Copy the passage of the monetary policy text below word for word, starting at "6a) Neo-Fisherism suggests" and ending at "Canada’s finished goods.".

Text excerpt |
⟨

6a) Neo-Fisherism suggests that central banks should increase inflation by enhancing their nominal interest rate targets. This principle seems radical since central bankers believe that minimizing interest rates rises the level of inflation hence making it inacceptible.
b) Unconventional monetary policy incorporates both quantitative easing and negative interest rates. Quantitative easing incorporates the central bank buying securities from the open market with no relation to the government bonds. Negative interest rates incorporates the central bank charging commercial banks an interest rate on all their deposits. These policies may not work due to inherent non-linearities related to the level of interest rates.
Optimal Investment Schedules
7a) Increasing the level of technology will enhance the level of efficiency in production hence leading to a wide market for Canada’s finished goods.
Increasing the level of investment will lead to an increase in the tax base hence facilitating an increase in government revenue.
Increasing the level of research and innovation will help to seek for new markets in foreign nations and promote production of unique commodities.
b) Unemployment. Most citizens in most countries lost their jobs during the lockdown and have not yet got one in 2022 hence reducing the tax base. Hence, governments have resorted to taxing investemnts highly.

⟩

Exercise data |
⟨

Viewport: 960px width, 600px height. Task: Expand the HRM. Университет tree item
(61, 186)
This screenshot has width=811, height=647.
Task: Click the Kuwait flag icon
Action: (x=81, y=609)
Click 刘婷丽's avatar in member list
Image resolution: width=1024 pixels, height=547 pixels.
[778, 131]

⟩

Task result |
6a) Neo-Fisherism suggests that central banks should increase inflation by enhancing their nominal interest rate targets. This principle seems radical since central bankers believe that minimizing interest rates rises the level of inflation hence making it inacceptible.
b) Unconventional monetary policy incorporates both quantitative easing and negative interest rates. Quantitative easing incorporates the central bank buying securities from the open market with no relation to the government bonds. Negative interest rates incorporates the central bank charging commercial banks an interest rate on all their deposits. These policies may not work due to inherent non-linearities related to the level of interest rates.
Optimal Investment Schedules
7a) Increasing the level of technology will enhance the level of efficiency in production hence leading to a wide market for Canada’s finished goods.